Habitualmente la escenografía teatral bascula entre dos extremos: la aparatosidad de los montajes espectaculares y la esencialidad de las cuatro sillas. Mientras el primer estilo solo se lo pueden permitir las grandes producciones (en Europa limitadas a las compañías públicas y algunos musicales), el teatro pobre ha sido adoptado como una opción estética que puede responder a escasez de recursos, pero también a una propuesta más íntima. Las dos opciones son válidas, y las dos conllevan grandes peligros. Muchas veces una función es “comida” por los fastos del decorado, que no dejan ver más allá de su grandiosidad, mientras que el recurso al mínimo indispensable puede encubrir no solo falta de dinero, sino también de ideas.
Jo Mielziner se convirtió en uno de los mejores y más innovadores escenógrafos del siglo XX al saber combinar lo mejor de cada opción. Su estilo es a primera vista realista, reconstruyendo de manera fiel los ambientes más apropiados para cada puesta en escena, pero a la vez tiene ese poder evocador que hace del teatro algo único, esa capacidad de abstracción que propicia que el espectador se crea que algo tan artificioso como la representación escénica es real y a la vez trasciende el espacio de lo cotidiano.
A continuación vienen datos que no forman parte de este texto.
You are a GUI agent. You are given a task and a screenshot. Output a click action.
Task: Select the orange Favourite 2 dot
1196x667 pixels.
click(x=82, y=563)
Mielziner contribuyó a cimentar la edad de oro de Broadway en la misma medida que autores como Arthur Miller o directores como Elia Kazan. De hecho, ahora que todo ha pasado, lo que permanecen son sus exquisitos decorados, repletos de detalles enriquecedores y a la vez capaces de crear un aura que complementa el sentido general de la obra, sin por ello imponerse ni apabullar. Como cualquier buen diseño, la obra de Mielziner no se hace notar, pero es clave para propiciar equilibrio y naturalidad.